DATA PROVIDED:
_____
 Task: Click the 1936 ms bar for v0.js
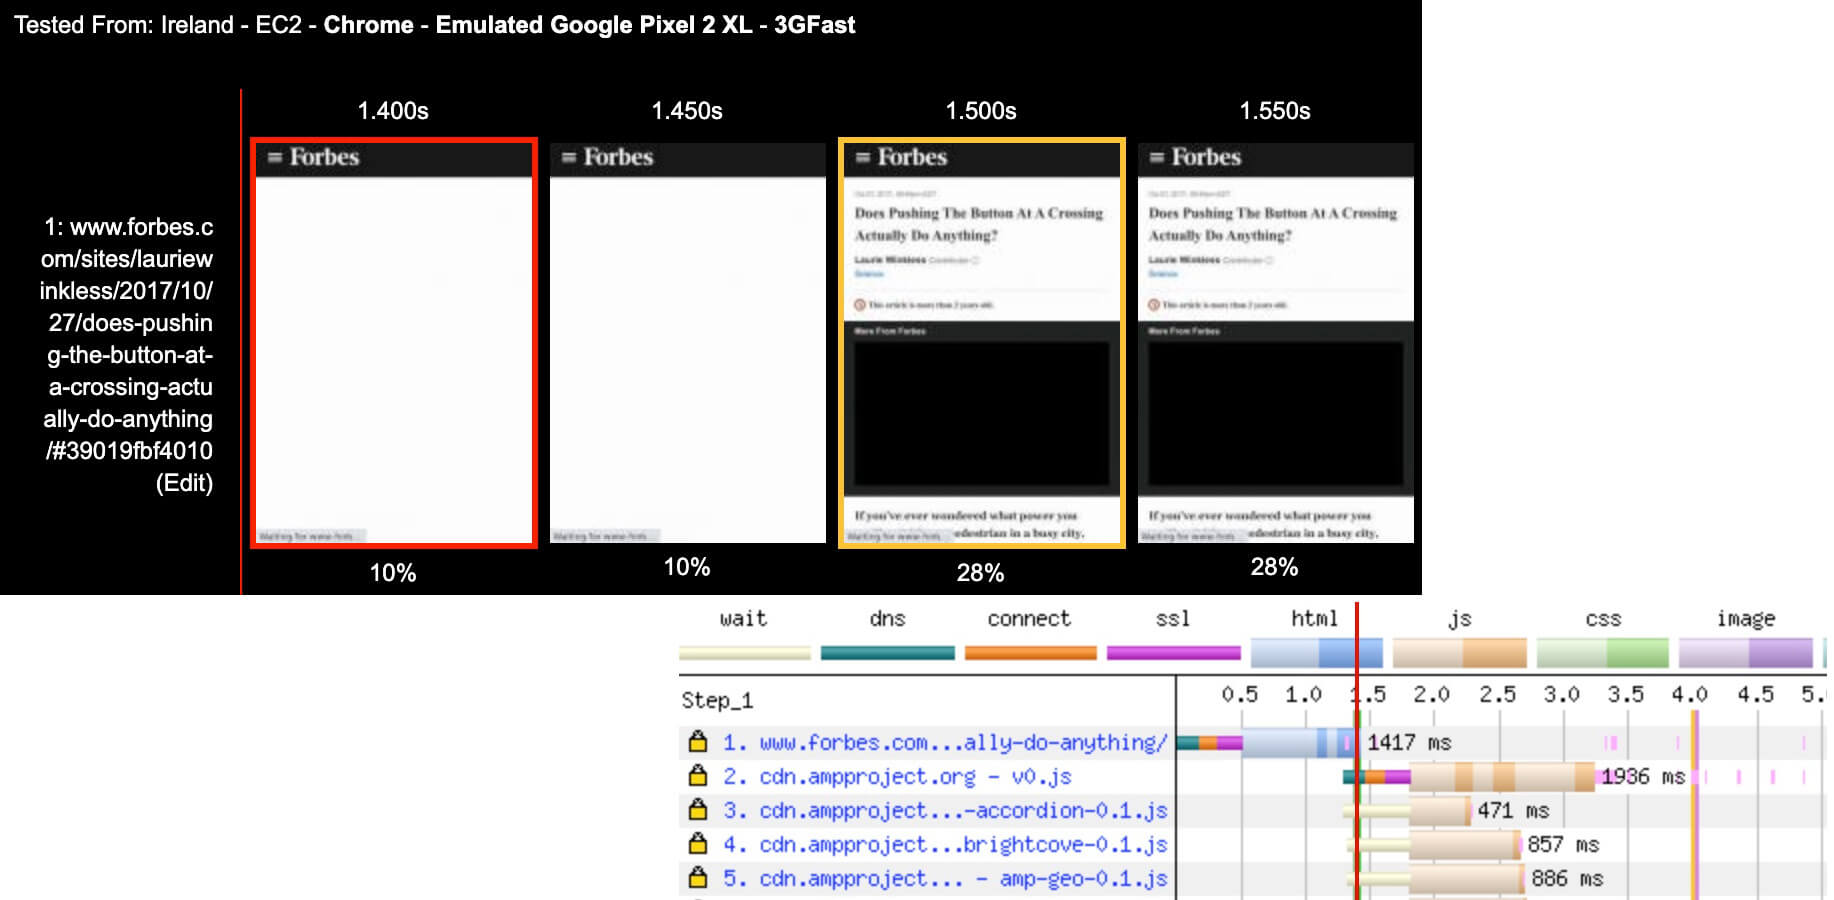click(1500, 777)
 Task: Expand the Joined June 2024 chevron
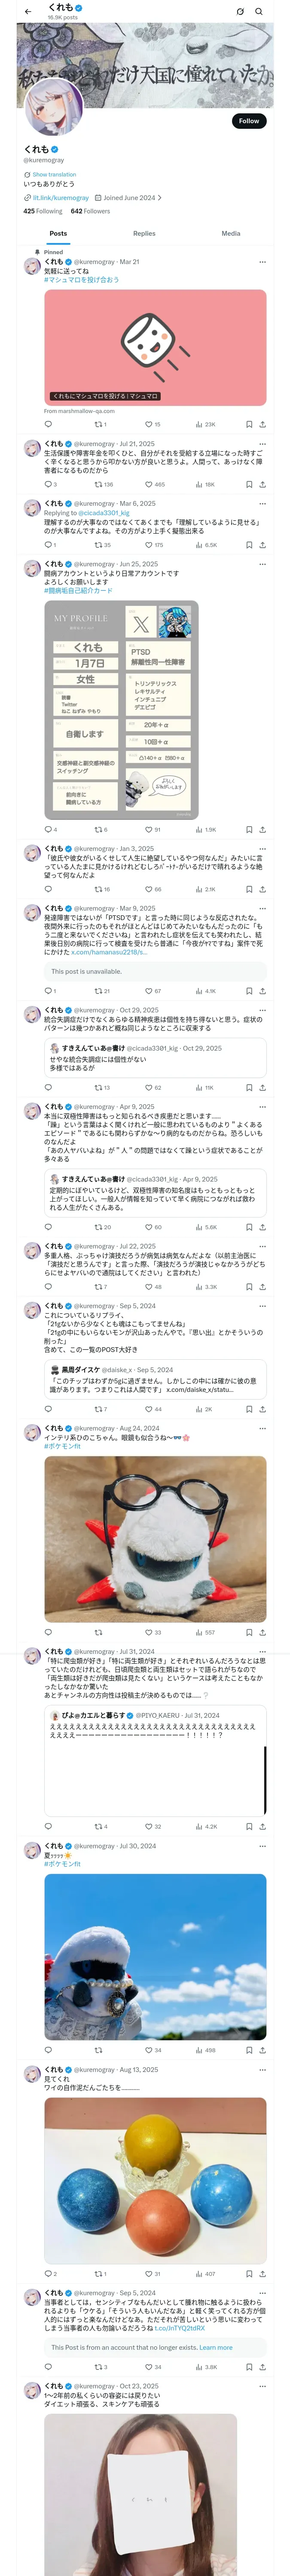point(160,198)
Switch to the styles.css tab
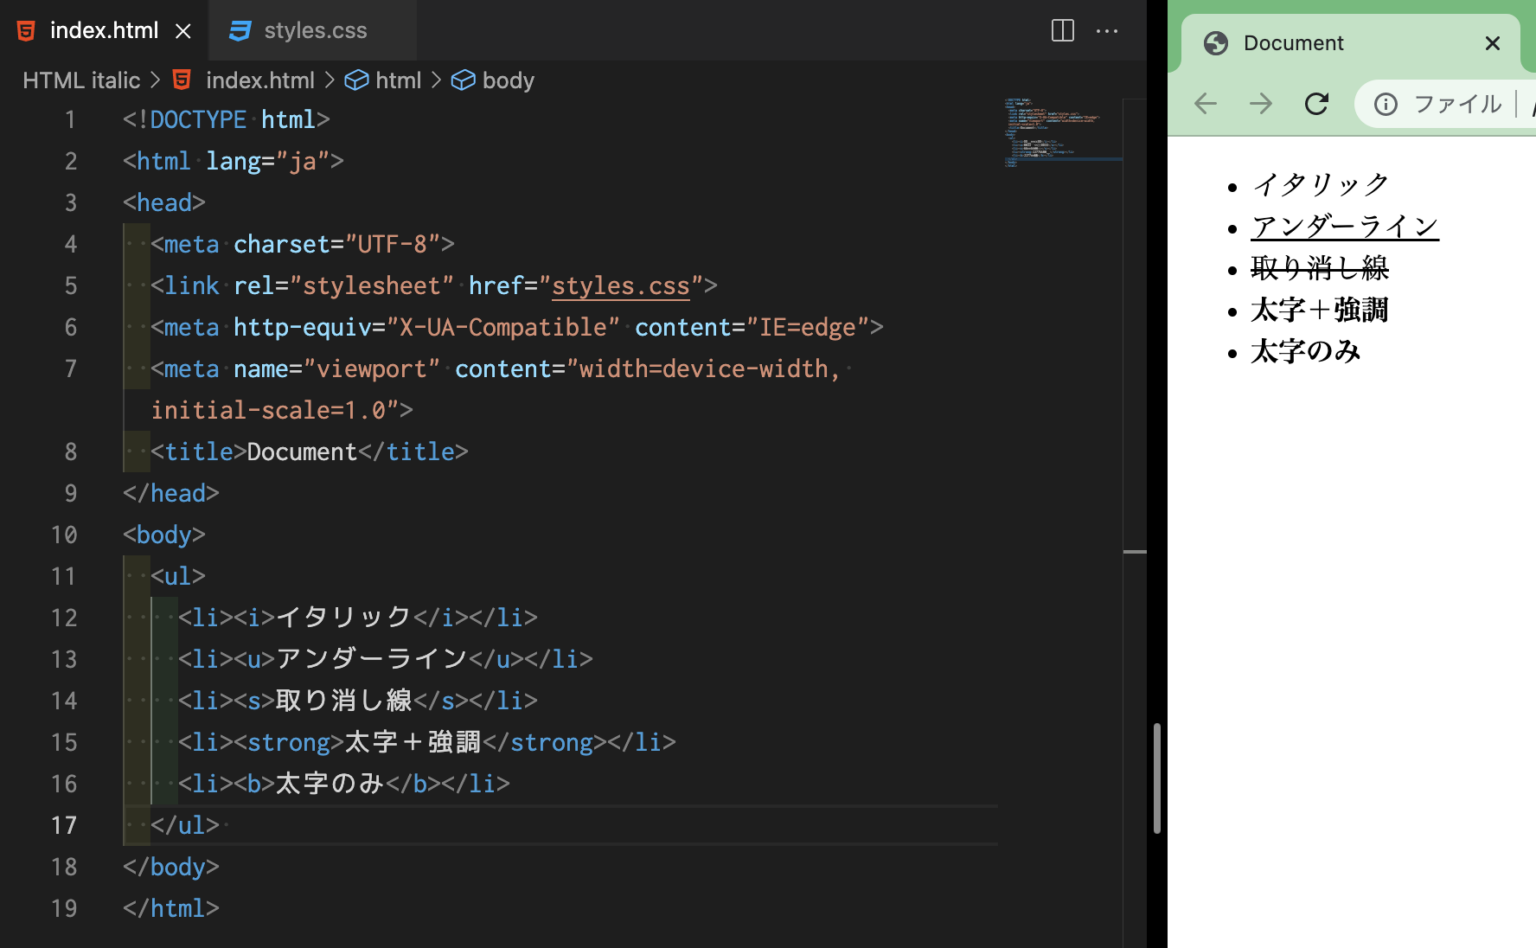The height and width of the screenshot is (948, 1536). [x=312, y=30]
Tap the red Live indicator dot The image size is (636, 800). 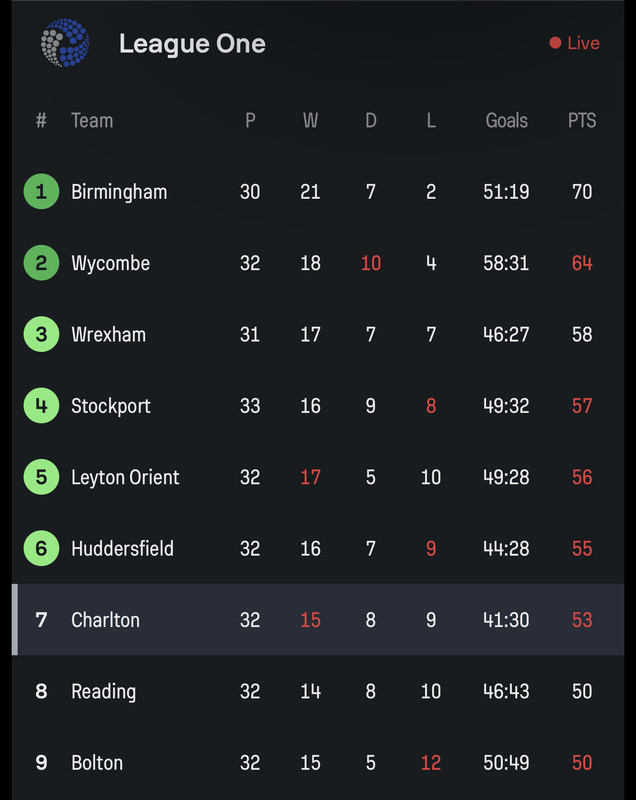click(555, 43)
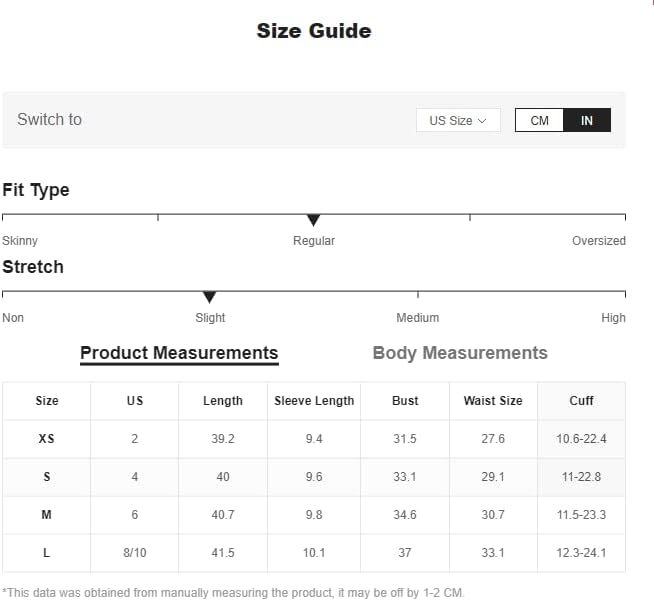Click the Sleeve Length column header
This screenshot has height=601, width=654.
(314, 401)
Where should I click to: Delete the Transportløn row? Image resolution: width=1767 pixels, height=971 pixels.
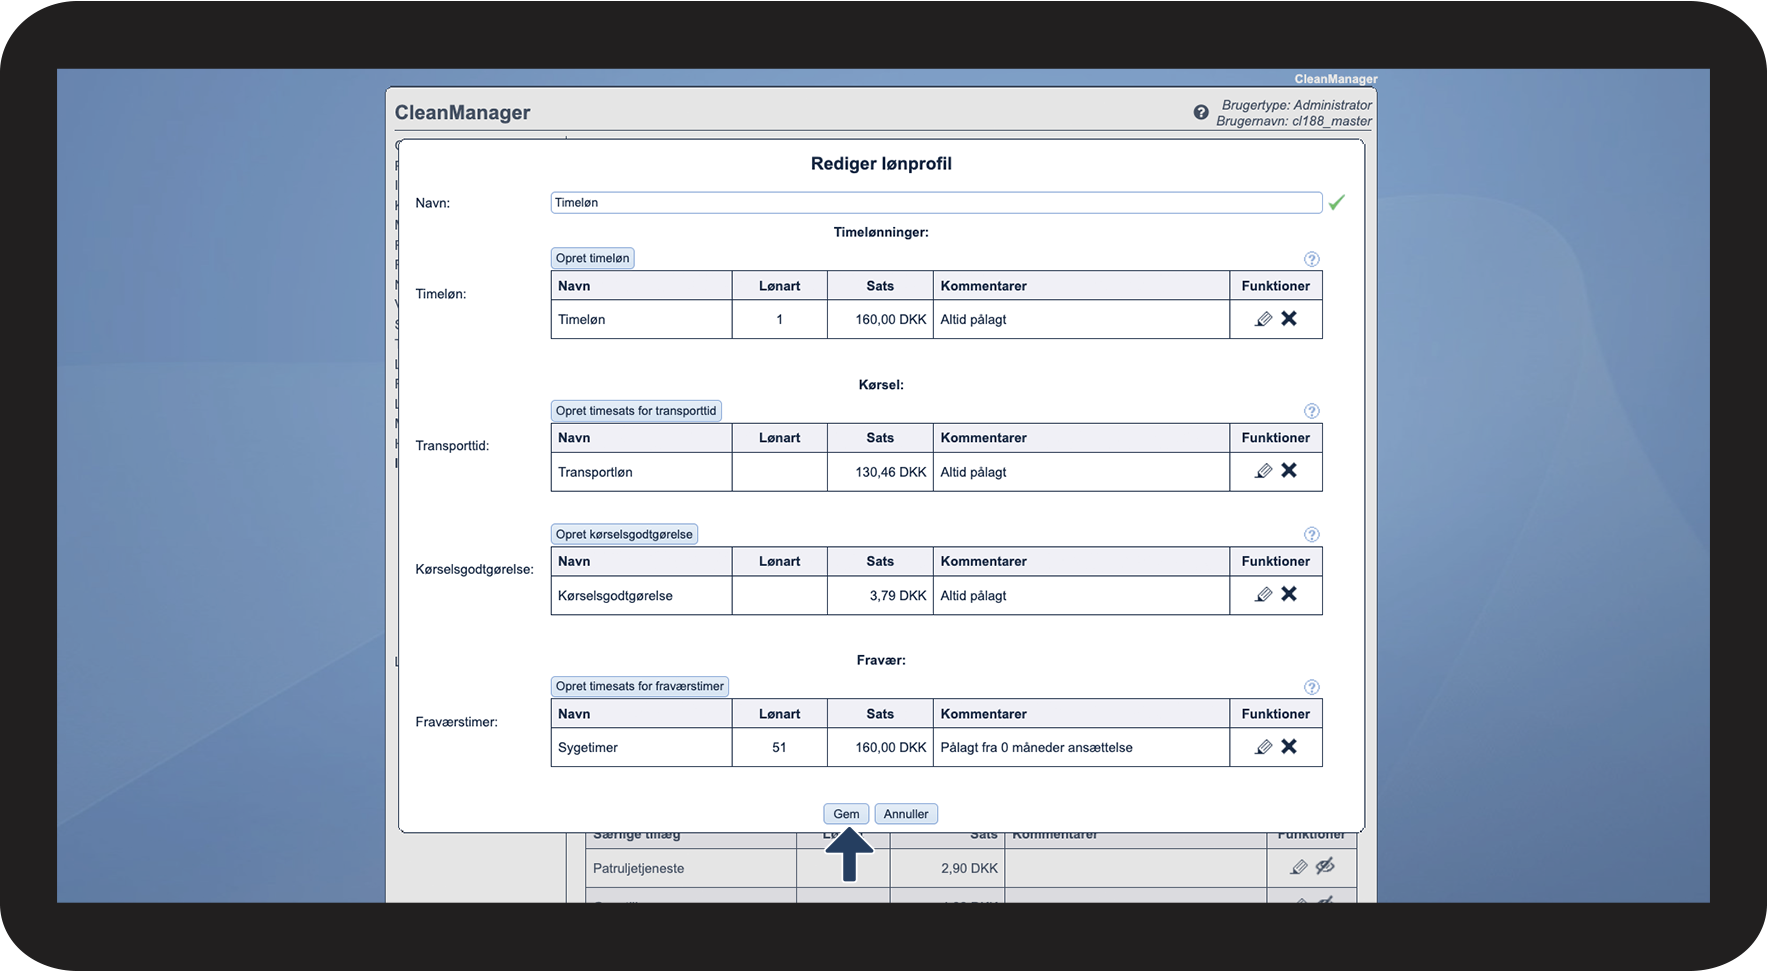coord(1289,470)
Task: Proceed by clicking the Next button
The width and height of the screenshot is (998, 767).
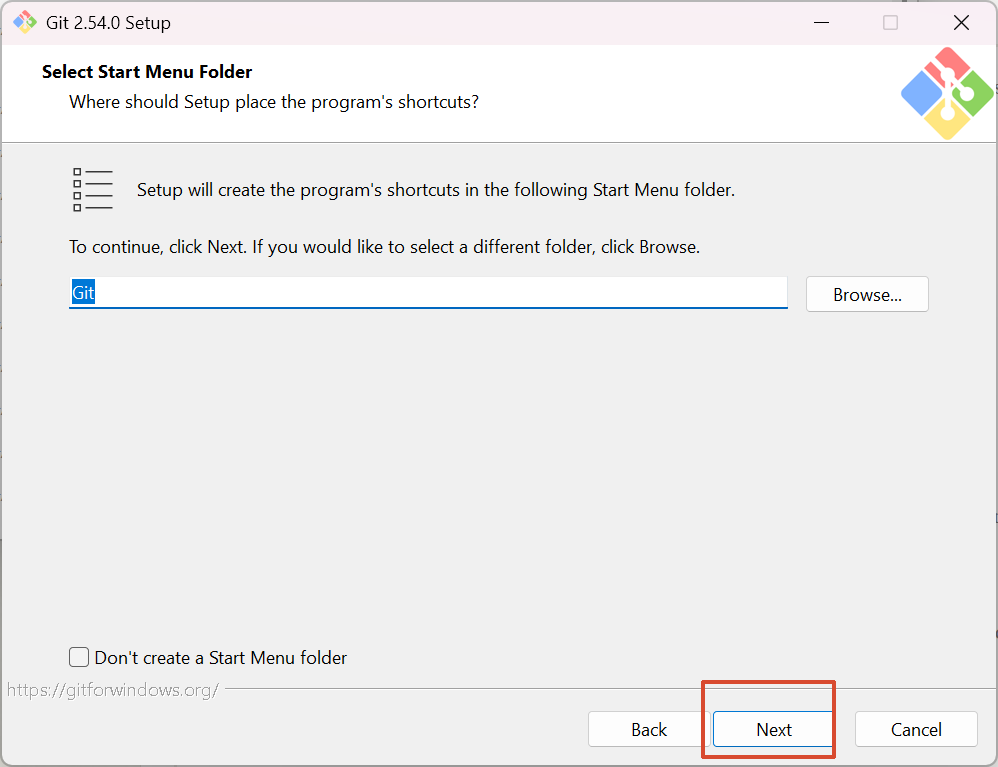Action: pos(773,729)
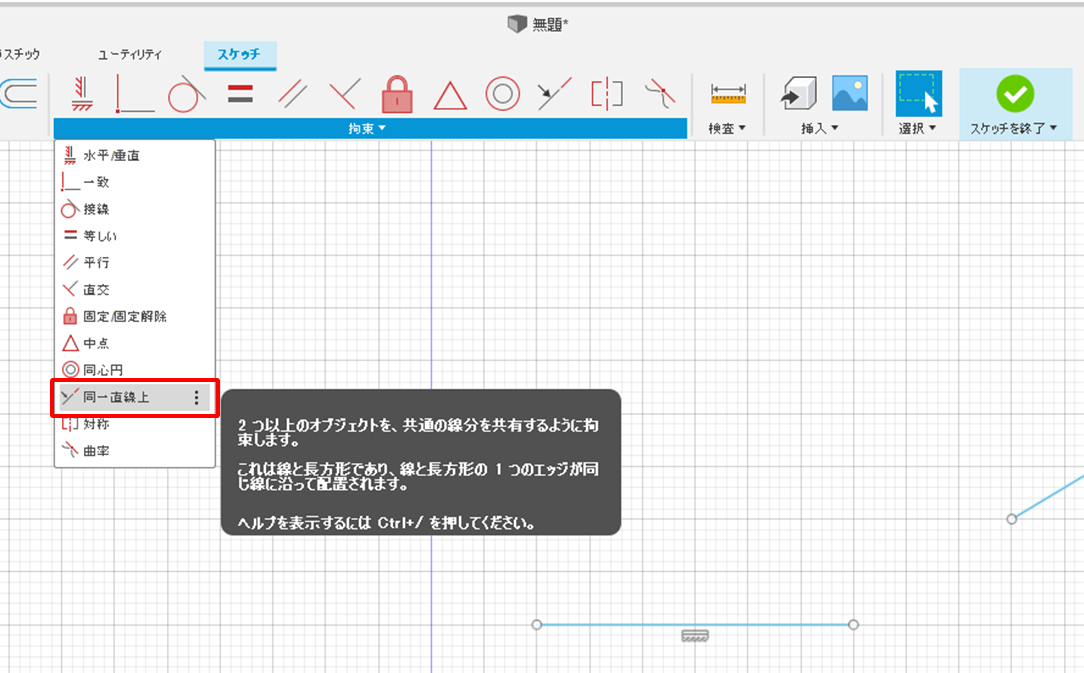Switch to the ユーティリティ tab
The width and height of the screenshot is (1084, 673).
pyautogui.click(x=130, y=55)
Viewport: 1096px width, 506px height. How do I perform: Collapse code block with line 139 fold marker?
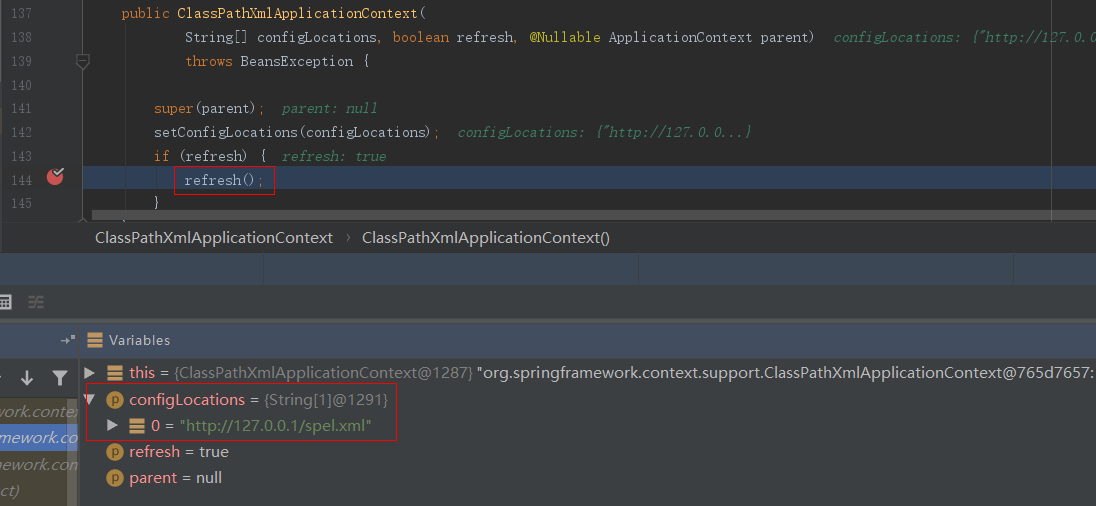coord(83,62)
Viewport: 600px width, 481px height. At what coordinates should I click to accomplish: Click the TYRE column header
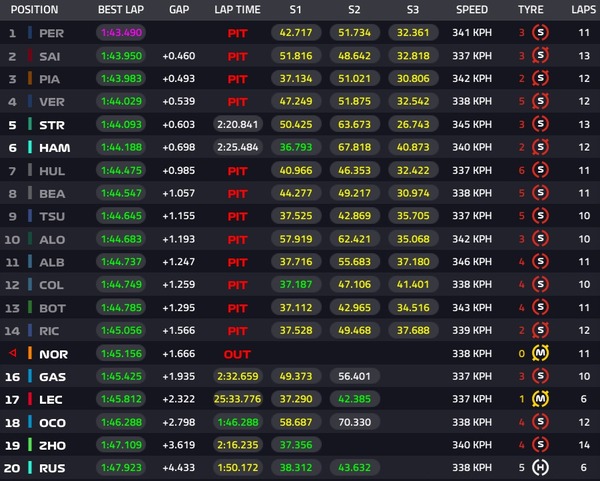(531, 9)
_____
PROBLEM DESCRIPTION:
Only the lines from the one with "Viewport: 1096px width, 506px" to the end of the listing, both ends included, should be retyped exactly; no pictures belong in the copy.

COMPLETED EXERCISE:
Viewport: 1096px width, 506px height. How do I perform: Collapse code block with line 139 fold marker?
coord(83,62)
Viewport: 600px width, 481px height. At what coordinates should I click to accomplish: Click the TYRE column header
(531, 9)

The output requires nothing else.